## Task directions
The string "Given" appears in some lines of the entries that follow; copy each such line.

## Provided records
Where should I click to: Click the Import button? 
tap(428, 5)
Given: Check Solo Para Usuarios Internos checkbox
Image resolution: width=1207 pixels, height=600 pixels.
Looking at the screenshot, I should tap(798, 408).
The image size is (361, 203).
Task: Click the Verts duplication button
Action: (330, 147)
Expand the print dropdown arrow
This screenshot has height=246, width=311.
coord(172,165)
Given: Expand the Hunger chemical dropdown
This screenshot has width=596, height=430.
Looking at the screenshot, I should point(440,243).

* * *

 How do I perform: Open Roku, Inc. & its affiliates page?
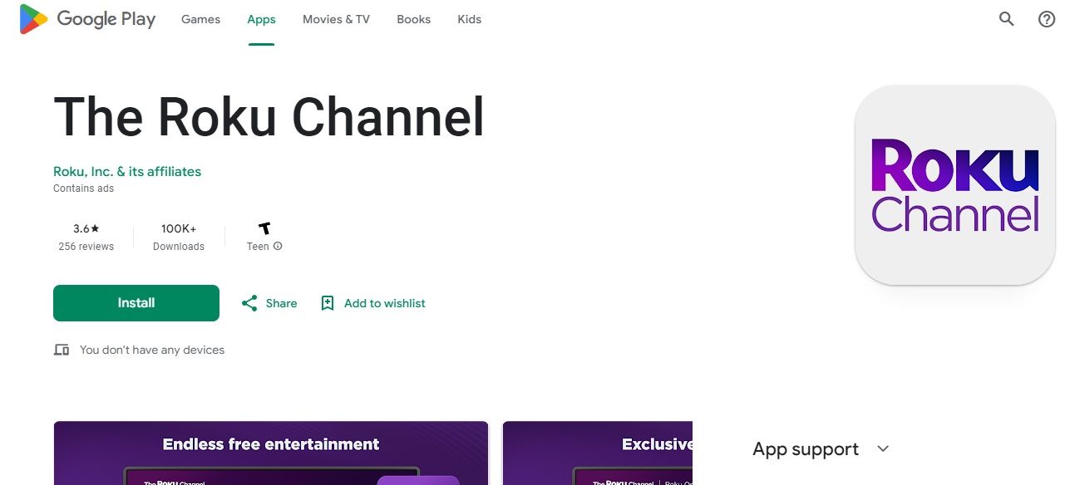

## Exercise response
Given: Check Solo Para Usuarios Internos checkbox
Given: Expand the Hunger chemical dropdown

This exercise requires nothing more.